Sherman Leads Union Army to Atlanta
Grant assigned his friend Maj. Gen. William T. Sherman to command the fifth advance against Gen. Joseph E. Johnson’s Atlanta-based Confederate Army, in defense of the South’s largest industrial, logistical and administrative center outside of Richmond.
With Union forces closing in on Atlanta, a frustrated President Jefferson Davis relieved Johnston of command due to his lack of aggressiveness against Sherman’s army, replacing him with Lt. Gen. John B. Hood on July 18th, who in turn launched two attacks against Sherman—a July 20th offensive at Peach Tree Creek, and what would become known as the Battle of Atlanta.
The Battle of Atlanta
On July 22nd, Hood ordered a three-prong advance on Sherman’s forces—General William J. Hardee’s men to the Union’s left flank, Gen. Joseph Wheeler’s cavalrymen to Sherman’s rear supply line, while General Benjamin Cheatham’s men drove straight into Sherman’s front line.
As the battle ensued, General James B. McPherson, in command of the Army of the Tennessee and a personal favorite of both Sherman and Grant, was shot and killed by Confederate forces in his push to the front line, making him the second-highest-ranking Union officer to perish in battle during the entirety of the Civil War.
After all three prongs of Hood’s offensive ended in defeat and fallback, the main battle lines now formed an L shape, with the heaviest fighting centered east of Atlanta at Bald Hill, which during the day devolved repeatedly into bloody hand-to-hand combat, until the Confederates retired to the south just after nightfall.
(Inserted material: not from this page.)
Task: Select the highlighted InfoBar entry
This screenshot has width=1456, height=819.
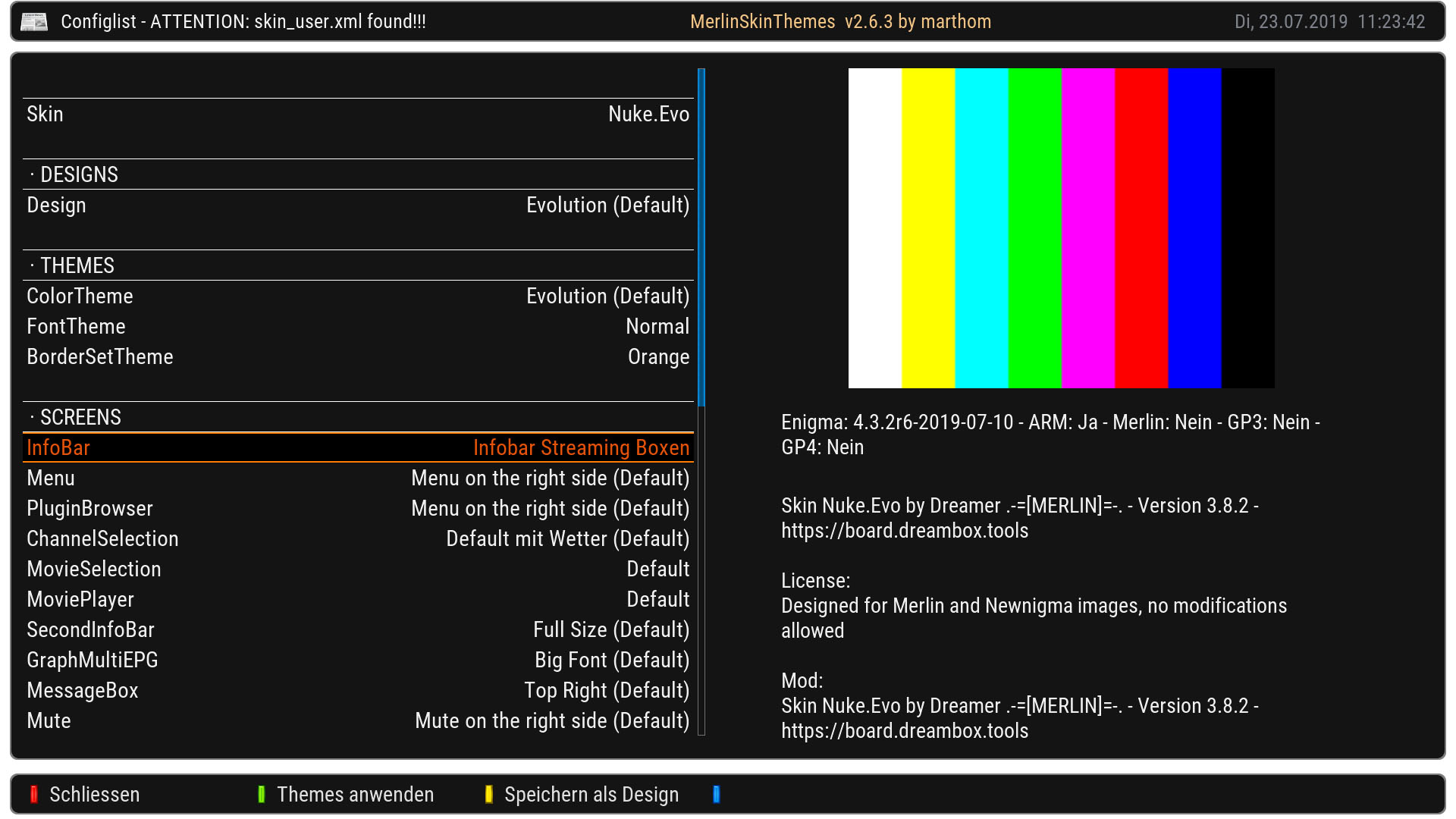Action: coord(358,447)

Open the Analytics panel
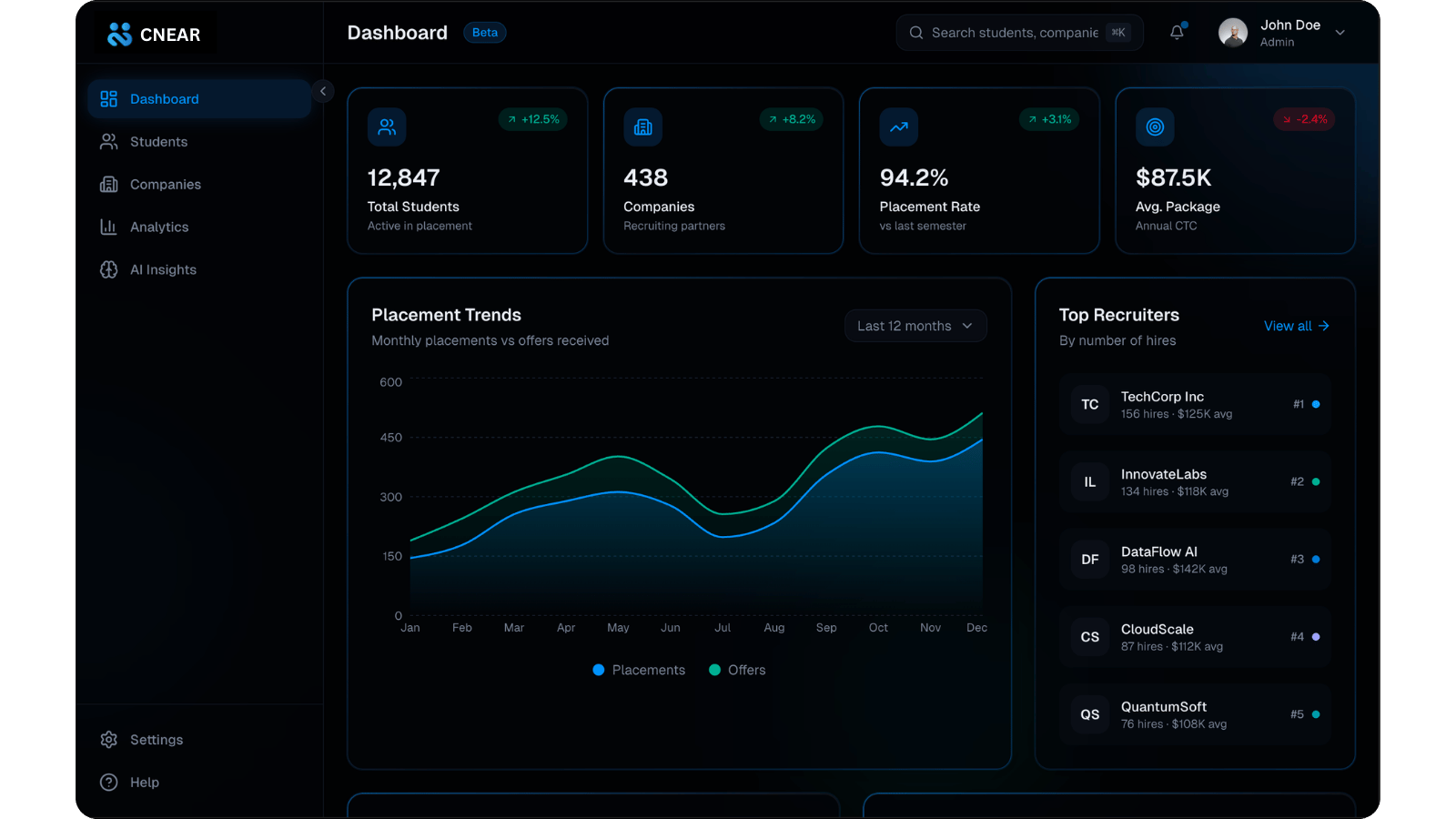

Who Won The Battle of Atlanta?
The one-day battle witnessed 3,400 Union casualties, while the already depleted and dispirited Confederacy saw 5,500, leading to the Union Army’s Siege of Atlanta, until the city’s fall and capture on September 2nd, 1864.
The capture of the Rebel’s second most valuable stronghold did much to boost Northern morale and resolve, at the same time cementing President Abraham Lincoln’s second-term victory in November, making the Battle of Atlanta, an important inflection point in the South’s eventual surrender seven months later.